I am following High-Dimensional Probability book by Roman Vershynin, available here, and in particular exercise 2.3.8 (page 21):
Let $X\sim \text{Pois}(\lambda)$. Show that, as $\lambda\to\infty$, we have:
$$\frac{X-\lambda}{\sqrt{\lambda}}\overset{(d)}{\longrightarrow}N(0,1)$$
I managed to prove it using characteristic functions, but it seems that the author is suggesting an alternative way to proceed:
Hint: derive this from the central limit theorem. Use the fact that the sum of independent Poisson distributions is a Poisson distribution.
However, I can't find this alternative proof. What I tried is the following:
Let's discretize: we consider some sequence $(\lambda_n)_{n\in\mathbb{N}}$ such that $\lambda_n\to\infty$, $\mu_n=\lambda_n-\lambda_{n-1}$ and $\lambda_{-1}=0$. Let $Y_n\sim \text{Pois}(\mu_n)$. Now it is enough to prove that:
$$\frac{Y_1+\ldots+Y_n-\lambda_n}{\sqrt{\lambda_n}}\overset{(d)}{\longrightarrow} N(0,1)$$
I would like to use CLT at this point, but the $(Y_n)$ are not identically distributed. I know there exist variants of CLT without this assumption, but they are not mentioned before that in the book. Furthermore, this is categorized as a relatively easy exercise, so I think I am just missing some elementary idea here.

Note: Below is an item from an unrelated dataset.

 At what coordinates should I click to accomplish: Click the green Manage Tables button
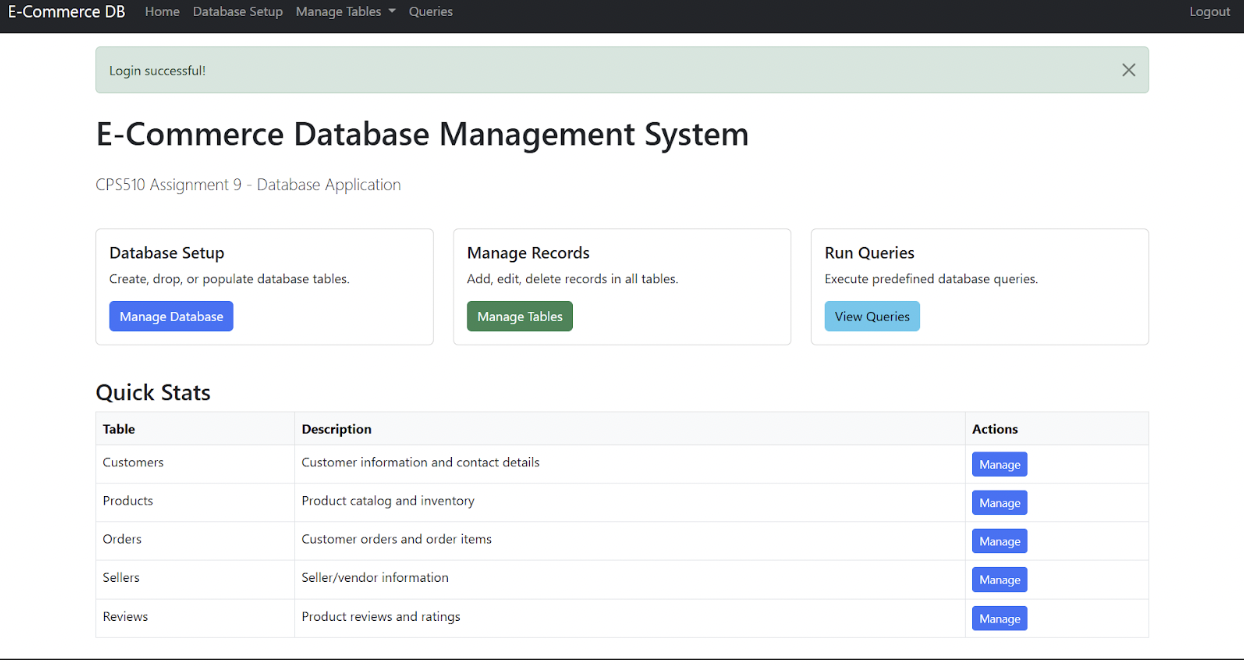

Let $n = \lfloor \lambda\rfloor$, and define $S_n = Y_1 + \cdots + Y_n$, where $Y_1, \ldots, Y_n$ are i.i.d. Poisson($1$) variables and $r \sim \text{Poisson}(\lambda - n)$, where $r$ is taken to be independent of $S_n$. Clearly, $S_n + r$ has the same distribution of $X$, so it is equivalent to prove that $$\frac{S_n + r - \lambda}{\sqrt{\lambda}} \to_d N(0, 1). $$
By classical central limit theorem, we have $$\frac{S_n - n}{\sqrt{n}} \to_d N(0, 1)$$
In view of $$\frac{S_n + r - \lambda}{\sqrt{\lambda}} = \frac{S_n - n}{\sqrt{n}}\frac{\sqrt{n}}{\sqrt{\lambda}} + \frac{r + n - \lambda}{\sqrt{\lambda}}$$ and Slutsky's theorem, it suffices to show $(r + n - \lambda)/\sqrt{\lambda} \to_p 0$ as $\lambda \to \infty$. This is due to \begin{align} & E\left[\frac{r + n - \lambda}{\sqrt{\lambda}}\right] = 0 \\ & \mathrm{Var}\left(\frac{r + n - \lambda}{\sqrt{\lambda}}\right) = \frac{\lambda - n}{\lambda} \to 0 \end{align} as $\lambda \to \infty$.